IR budgets hit by Covid-19 disruption

Companies are cutting IR budgets as they respond to disruption caused by Covid-19, according to new research.

Nearly half (45 percent) of IR professionals globally have either already experienced budget cuts or expect them in the coming months, finds Covid-19 and IR, a new report from IR Magazine

Around the world, businesses are reining in costs as they seek to weather the financial impact of the virus, which has led to sharp falls in economic output and widespread job losses.

IR professionals in Asia report the biggest impact so far to their resources: 50 percent of respondents in this region say their budgets have fallen since the outbreak of Covid-19, compared with 28 percent in Europe and 24 percent in North America, according to the report. 

IROs in Asia are also the most pessimistic about future resources, with 55 percent predicting budget cuts in the next few months. By contrast, just a third (33 percent) of IROs in North America and 29 percent in Europe expect budgets to fall.

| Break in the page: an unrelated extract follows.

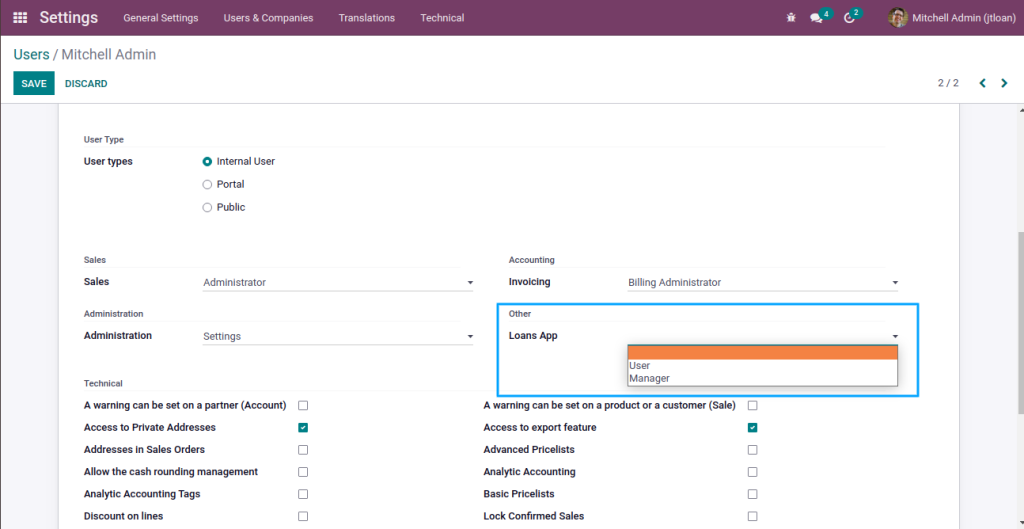This screenshot has height=529, width=1024.
Task: Save the user record
Action: [x=34, y=84]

While many IR teams have seen budget cuts, they are also likely to have lower costs – substantially lower, in some cases – given the inability of companies to travel to meet investors and analysts. 

Respondents to the research were asked to name the biggest changes to their working practices stemming from Covid-19. Most IR professionals focused on working from home, the lack of travel and attending virtual events. 

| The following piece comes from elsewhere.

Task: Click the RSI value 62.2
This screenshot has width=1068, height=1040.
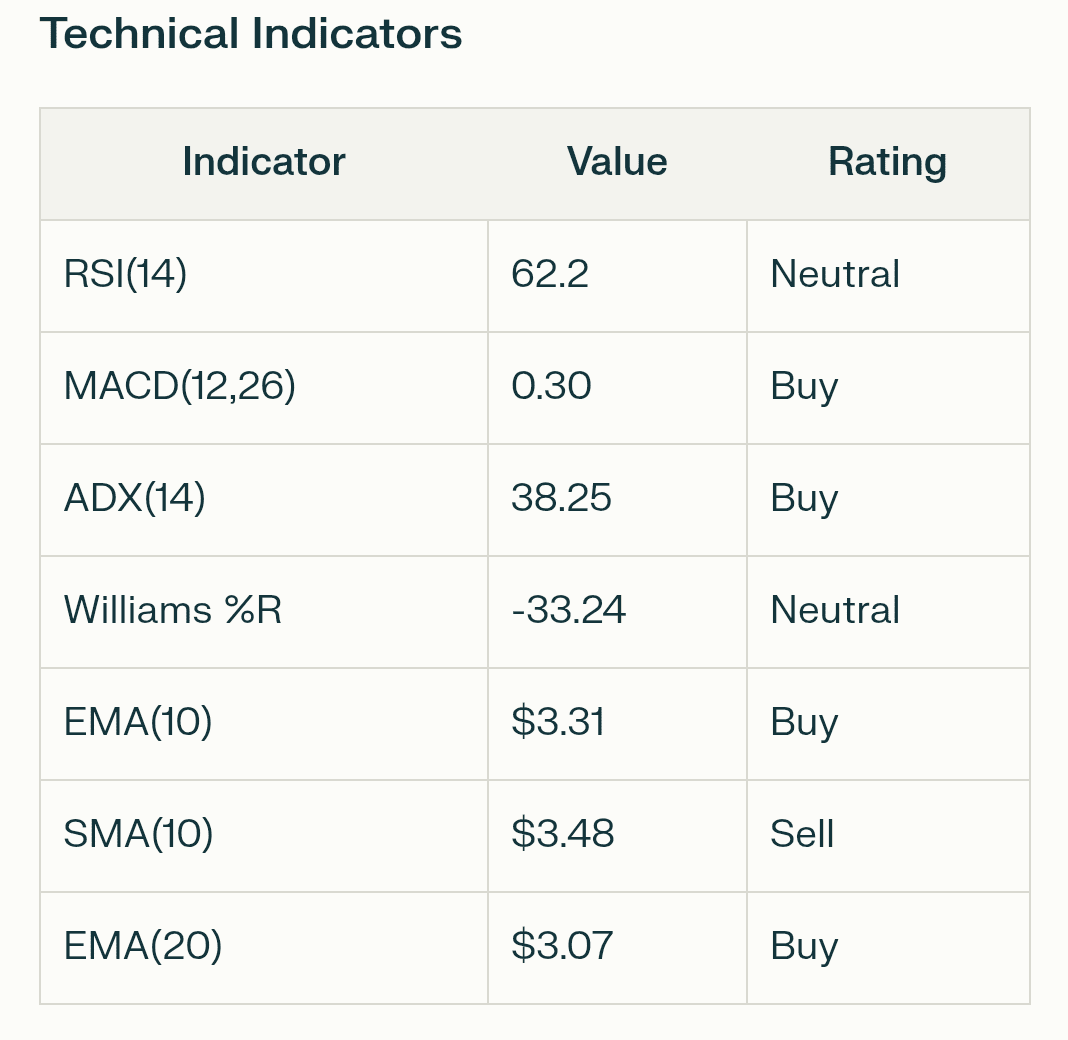Action: tap(550, 275)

One survey respondent, the head of IR at a Swiss company, describes the main adjustments to working life this way: ‘Remote work, only virtual investor interaction, more ad-hoc requests, additional unforeseen projects to handle [and] limited working time due to home-schooling at same time.’

So far, company size appears to have had little impact on resource levels, with no significant difference to IR budgets across market caps, according to the report. IROs at companies of less than $5 bn in size, however, are more likely to expect budget cuts than their larger peers. 

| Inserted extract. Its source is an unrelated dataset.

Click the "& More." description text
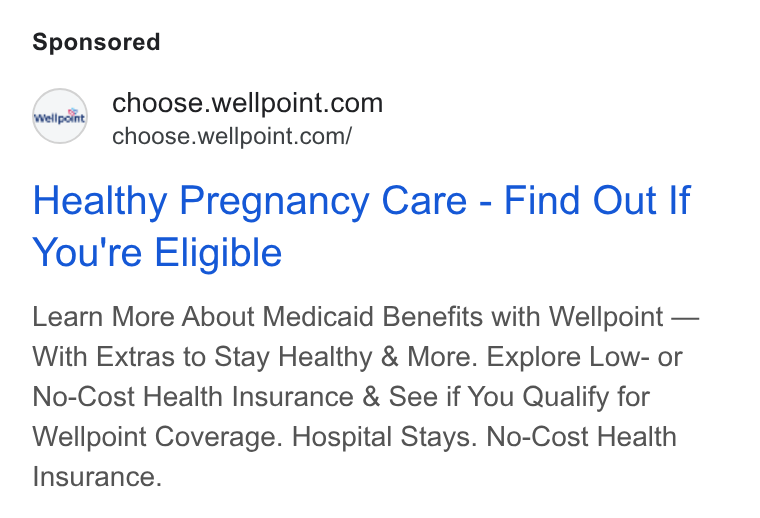The height and width of the screenshot is (518, 760). point(429,357)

The drop in resources has not fed through to changes in IR team sizes, notes the report: just 2 percent of respondents have seen their team grow and 2 percent have seen it shrink since the start of the crisis.

The report is based on a survey of more than 180 members of IR Magazine’s research panel, which includes IR professionals, investors and sell-side analysts. The fieldwork was conducted between May 12 and May 21.